Era su un fianco, le belle e tornite gambe gradevolmente esposte e l'orlo della sottoveste, alquanto risalito, lasciava scoperta gran parte della bianca coscia fin dove cominciava il giro merlettato della culotte.

Piero la guardava, incantato, rimuginando in sé...'fa quello che vuoi'.

Avrebbe volentieri addentato teneramente il contenuto di quelle mutandine, e... proseguito.

Era meglio lasciar perdere, perché già così il pantalone stava mortificando il prepotente e impetuoso contenuto.

Andò a sedere nella poltrona da dove poteva godere meglio lo spettacolo.

Roberta si mise supina, con le mani sotto la nuca, e alzò le ginocchia, poggiandosi sui talloni.

Ora stava superando ogni aspettativa.

Piero seguitava ad arrovellarsi.

'O è una ingenua che rasenta l'incoscienza, o una furba –per non dire altro- di tre cotte. A chi vuol far credere che mi considera come un figlio. E che, a un figlio della mia età ci si mostra a gambe larghe e coi peletti che fuoriescono dalle mutandine?'

Con voce soave, serafica, imperturbabile, candida, si rivolse a lui.

"Piero, per favore, se mi addormento, massimo tra mezz'ora svegliami, ma non bruscamente, ne rimarrei agitata tutta la sera."

Non aveva neanche finito di parlare che chiuse gli occhi, e a Piero sembrò che il respiro fosse più profondo.

Si alzò lentamente, si avvicinò al letto per ammirarla meglio.

Si domandava se, dormendo, le gambe potessero rimanere in quella posizione, coi polpacci evidentemente tesi. Guardò attentamente, anche i muscoli delle cosce non sembravano rilassati.

V'era una correlazione tra quell'atteggiamento e 'fa quello che vuoi'?

Avrebbe voluto accertarsene, ma pensò che non mancava molto all'appuntamento col Governatore.

Quando fu il momento di svegliarla, posto che dormisse, si avvicinò al suo volto e le sussurrò:

"Signora... signora..."

Nulla.

Allora allungò una mano e le carezzò lievemente il volto, soffermandosi con le dita sulle labbra che sentì contrarsi.

"Signora...."

Ancora nulla.

S'abbassò, pose le sue labbra su quelle di lei, premette, le sfiorò con la lingua.

Un timido accenno di risveglio, manifestato dal dischiudersi delle labbra, come a voler sentire qualcosa tra di esse, e dal languido distendersi delle gambe.

Aprì gli occhi, lo guardò sorridendo, allungò la mano e avvicinò la bocca di lui alla sua. Sorrise ancora, cominciando al alzarsi.

"Grazie, Piero, sei davvero delicato. Grazie."

^^^

La cena con Rozzani era tutt'altro che improntata ad etichetta. C'era la moglie, e l'atmosfera era cordiale e familiare. Si parlò di come ognuno vedeva i problemi di quelle terre lontane dalla madrepatria, e di come fosse difficile mettere un po' d'ordine nei territori acquisiti da poco. Forse era stato prematuro dichiarare Vittorio Emanuele III Imperatore d'Etiopia. Sarebbe stato opportuno consolidare prima le proprie posizioni, dotare l'Etiopia di una sia pure rudimentale organizzazione di amministrazione idonea e adatta alle realtà locali. E non furono nascoste le preoccupazioni per il significa e il probabile seguito dell'attentato a Graziani.

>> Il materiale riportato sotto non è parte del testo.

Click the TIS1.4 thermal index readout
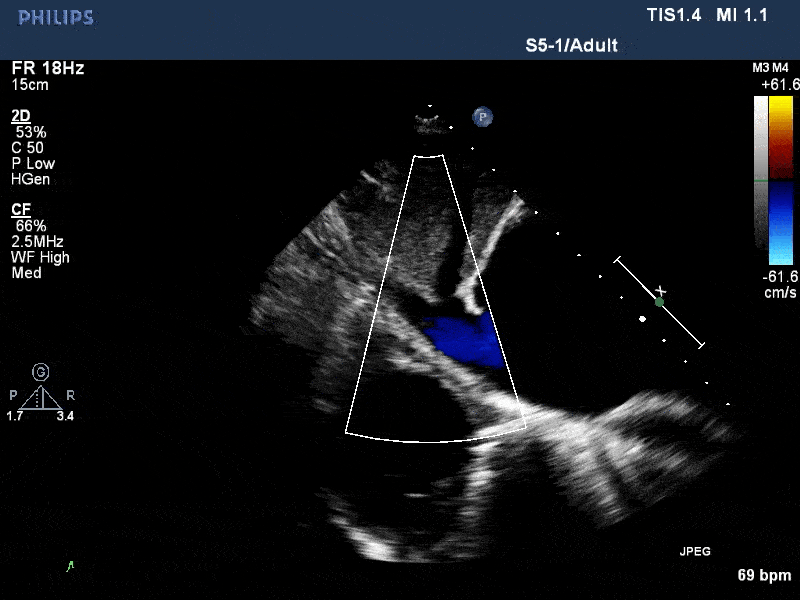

Era abbastanza tardi quando Roberta e Piero tornarono in albergo.

Non era partito nessuno.

Nessuna camera libera per Piero.

Roberta non dette alcun segno di disappunto.

"Non preoccuparti, Piero. Nella mia camera ci sono due lettini. Dovrai solo sopportare la mia presenza, ma ti assicuro che, almeno la notte, sono buona."

Piero non seppe cosa rispondere. La guardò fissamente e notò che c'era qualcosa di enigmatico negli occhi della donna. Forse era anche a causa del vinello di Rozzani e del suo ottimo cognac.